_Pixel coordinate grounding data_:

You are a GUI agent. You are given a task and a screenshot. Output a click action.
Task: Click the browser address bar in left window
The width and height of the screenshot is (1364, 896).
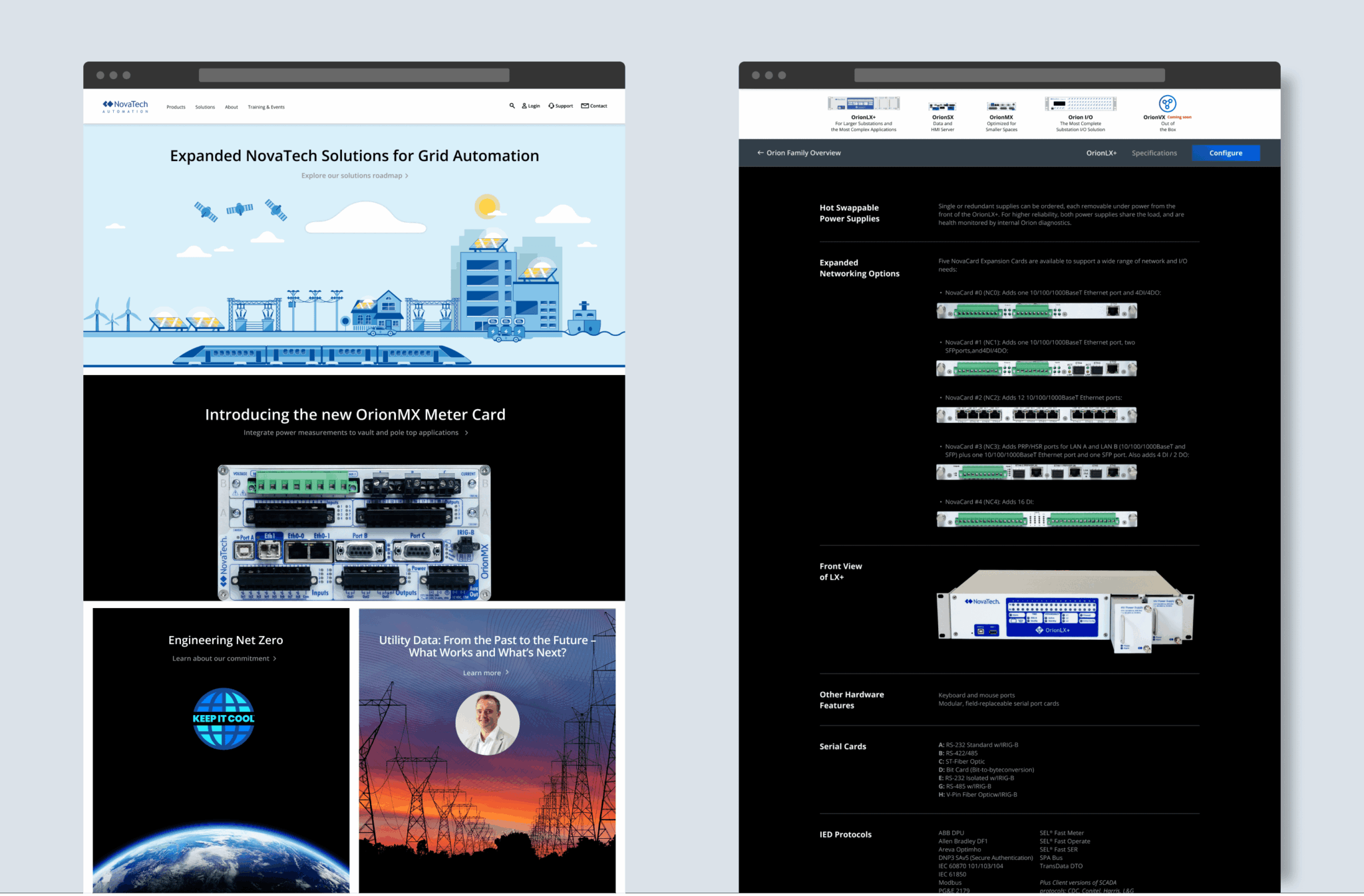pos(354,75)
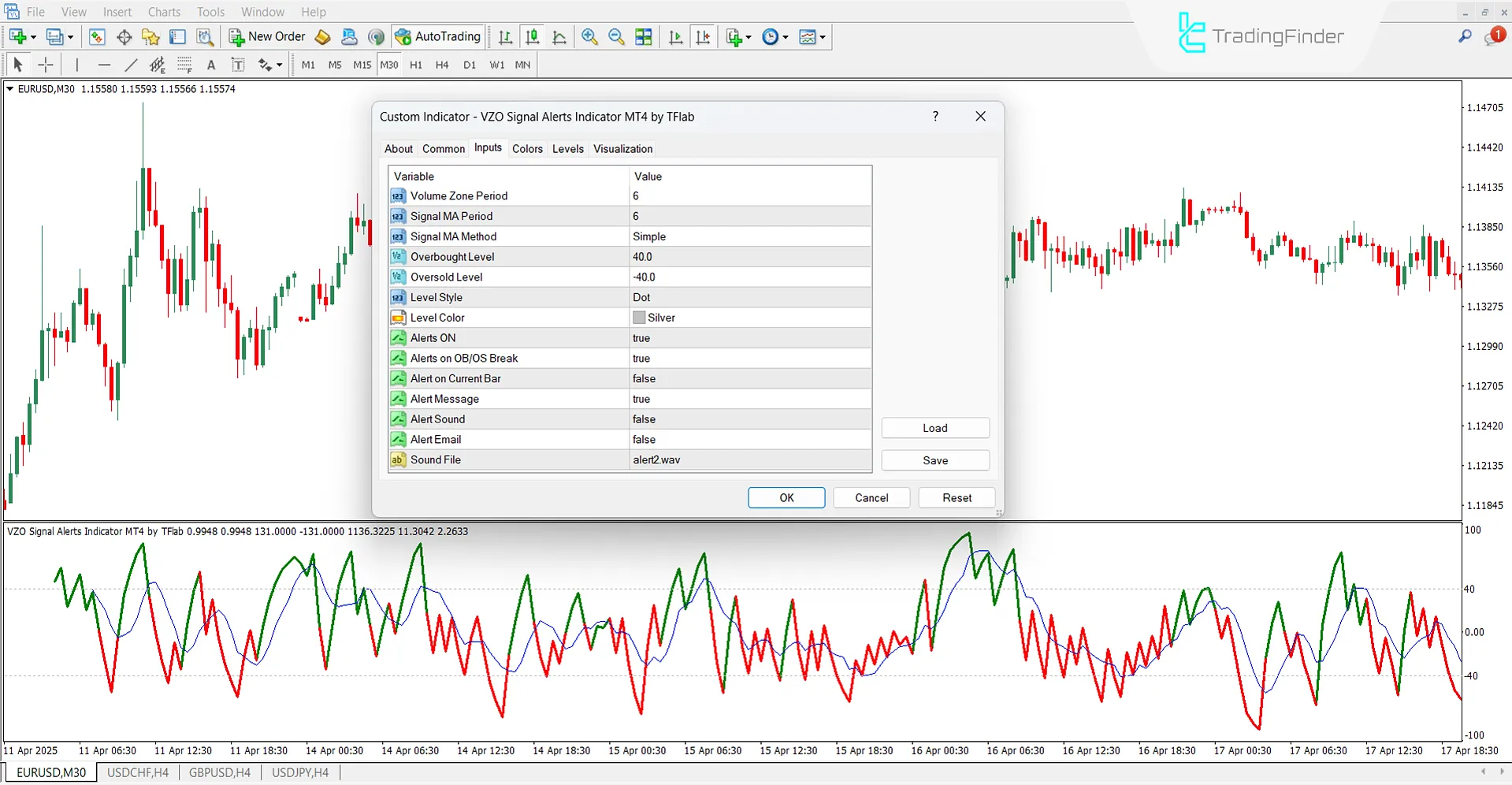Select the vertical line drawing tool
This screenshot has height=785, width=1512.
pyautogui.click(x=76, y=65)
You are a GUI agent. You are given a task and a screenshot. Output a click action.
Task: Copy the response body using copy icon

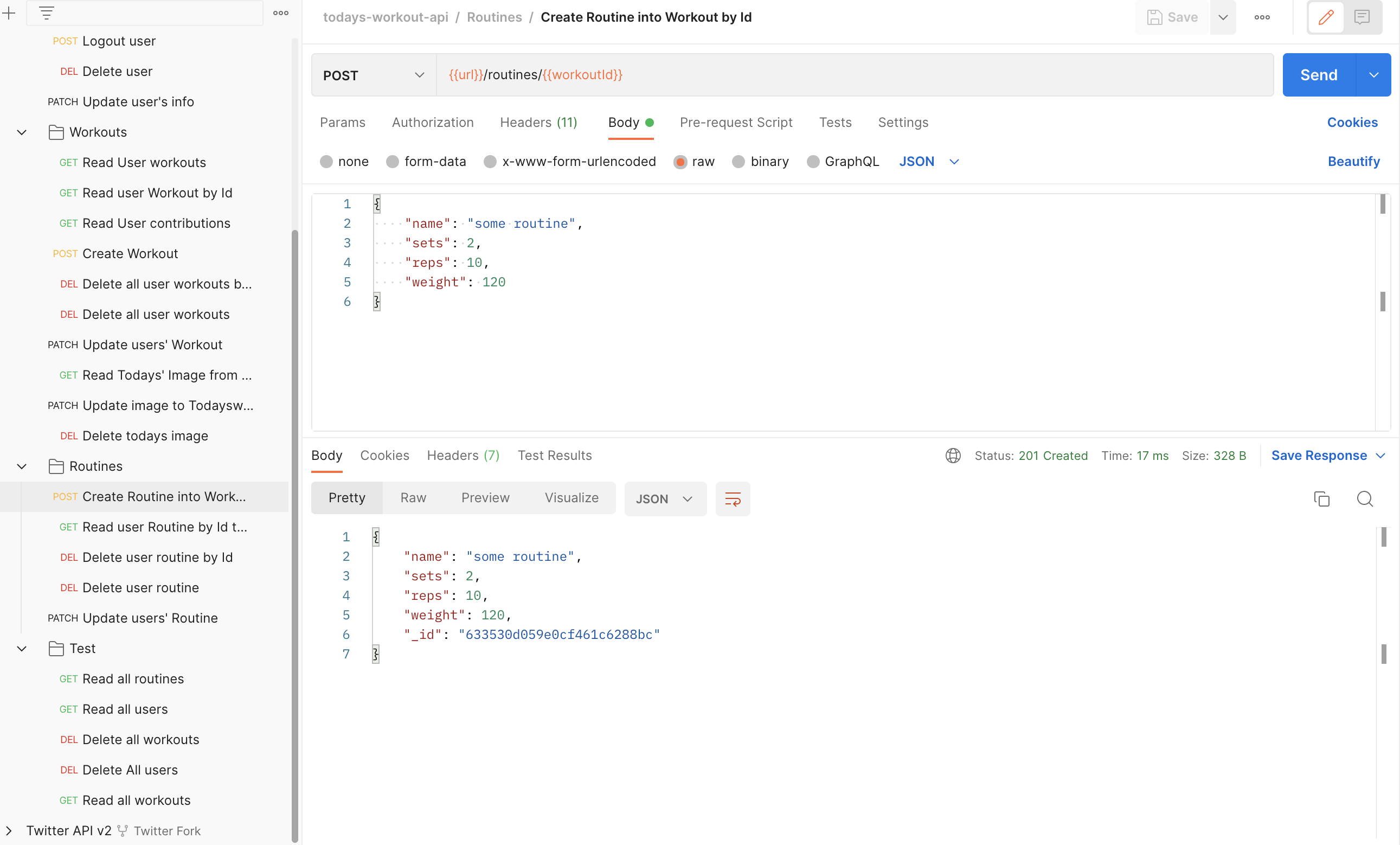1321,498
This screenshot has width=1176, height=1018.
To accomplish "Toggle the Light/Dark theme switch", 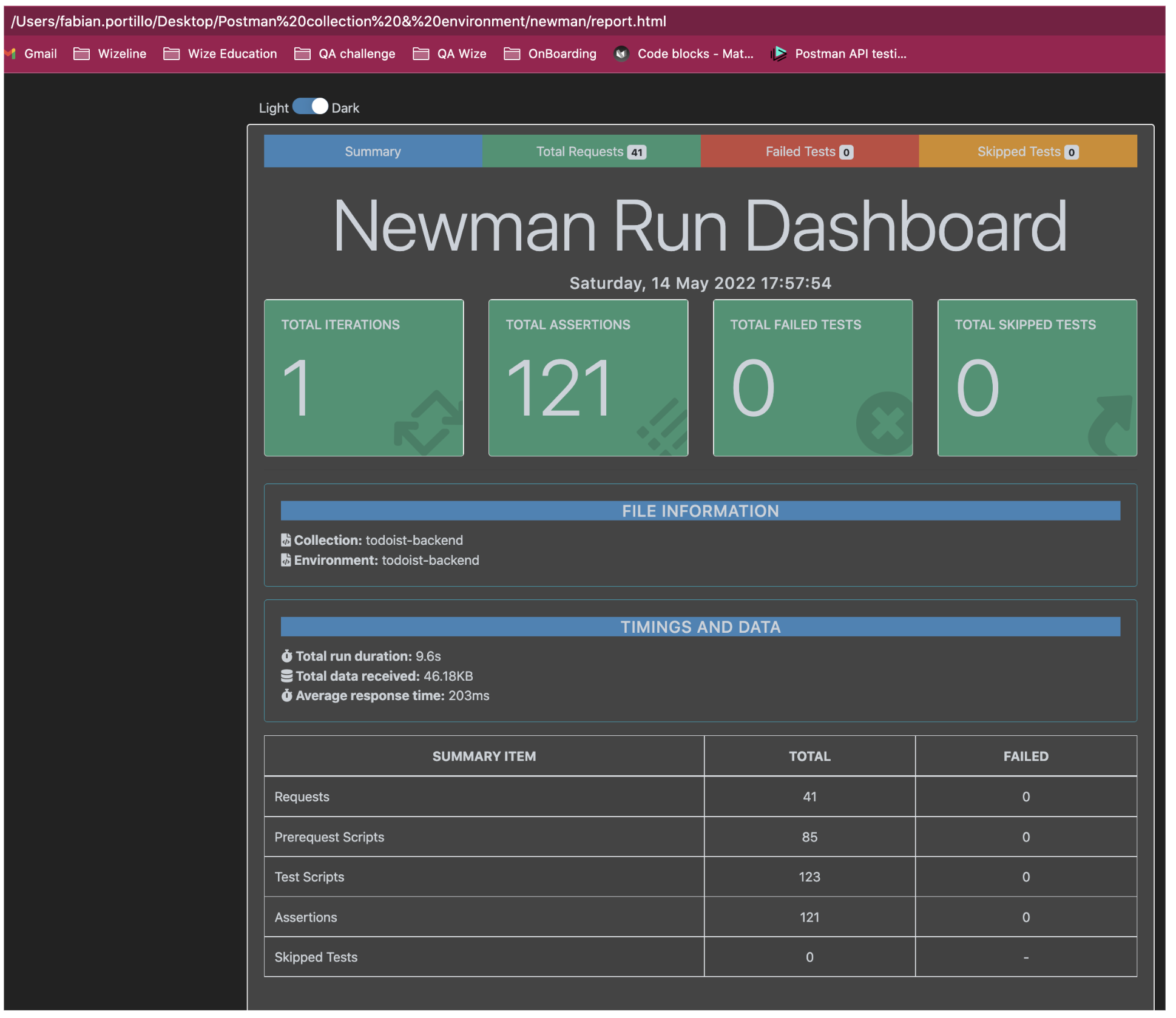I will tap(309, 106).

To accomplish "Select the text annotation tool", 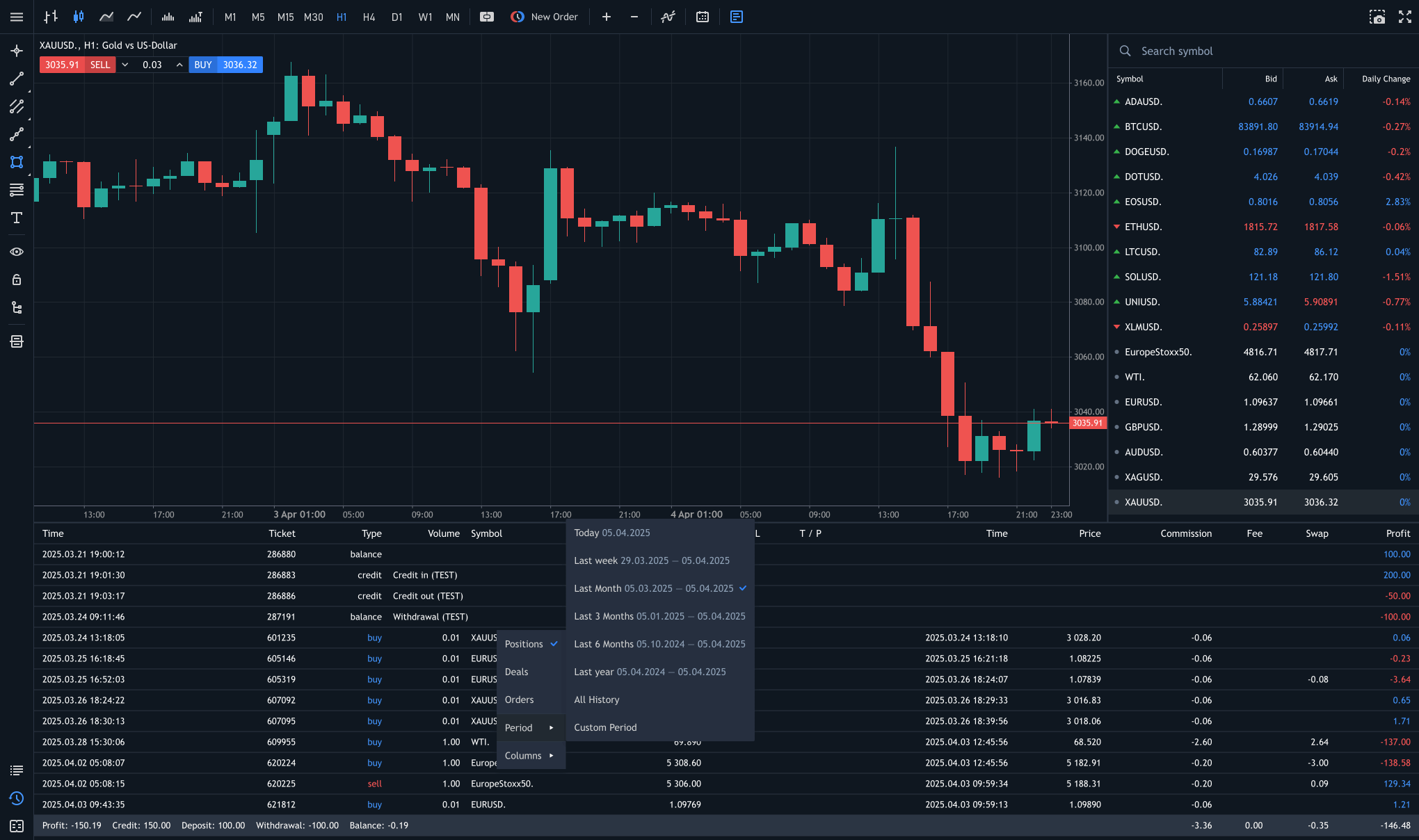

_To do_:
Beginning with the first line of the records, write out every line up to and including the one with "This screenshot has width=1176, height=1018.", exactly, and omit all pictures.

_Solved exercise_:
You are a GUI agent. You are given a task and a screenshot. Output a click action.
Task: Click the browser address bar in left window
The width and height of the screenshot is (1364, 896).
pos(354,75)
Select the vertical line drawing tool
This screenshot has height=785, width=1512.
pyautogui.click(x=76, y=65)
You are a GUI agent. You are given a task and a screenshot. Output a click action.
Task: Copy the response body using copy icon

1321,498
This screenshot has width=1176, height=1018.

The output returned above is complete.